But you wanted floating windows? Sorry, too hard

The Visual Studio Code team has released version 1.45 and is beginning to implement new features including binary custom editors for content such as images or audio files, as well as Notebook functionality, along the lines of Jupyter notebooks.

The 1.45 release is covered in a long post which describes new features big and small. Small changes include a setting that switches tabs as you scroll over them, and a new WebAssembly module that improves the performance of syntax highlighting by up to three times.

Fitting with the closer integration between VS Code and GitHub announced last week, there is now automatic GitHub authentication against GitHub repositories.

Another Git-related change is the ability to make edits from within the "quick diff editor", a handy feature when tweaking the changes made to a document. The GitHub Pull Requests and Issues extension now lets you clone repositories and publish a repository to GitHub. There is also a new Issues view where you can write custom queries for GitHub issues.

The more interesting stuff comes in the notes on what is in preview. You can try these in the Insider build of VS Code, which has also been updated. There is a new JavaScript debugger with profiling support, so you can test the performance of your script-laden web pages or Node.js application, though you have to enable this in settings.

The team is also working on native support for notebooks, though rather than just support Jupyter notebooks (for which support already exists as part of the Python tools) the intention is to "build a Notebook solution that is unbiased and supports different styles of Notebooks". An early example is the GitHub Issue Notebooks extension, which like the other preview features requires the Insider release of VS Code. The idea of this extension is that you can "run issue queries from within VS Code so that queries and results are displayed interleaved". This is the essence of the notebook concept, that results are rendered inline within the document.

VS Code is also getting the ability to support binary custom editors, via an extensions API that lets you replace the default text editor with your own. "This API gives your full control over the file is displayed to users, how edits are made to it, and lets your extension hook into save and other file operations," explain the docs. This is a powerful extension since it means VS Code could be the editor for many more file types, and use of WebView components means it should still work when running in the browser.
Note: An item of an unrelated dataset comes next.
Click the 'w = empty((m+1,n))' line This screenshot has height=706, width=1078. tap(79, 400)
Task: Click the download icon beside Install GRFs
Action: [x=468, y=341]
Cool features, but is it what developers most want? According to the list of best-supported feature requests, the top ask is for floating windows, a request first raised in mid-2016. "I use 4 monitors side-by-side. It feels insane to be stuck on just 1 monitor for code editing, especially when I'm working on several files simultaneously," said one developer. According to team member Benjamin Pasero: "I would not say that this is technically impossible but what I can say is that this feature request is both very challenging because of the UI impact and because of the fundamental change it requires to each aspect of what we have today," so do not expect this one soon.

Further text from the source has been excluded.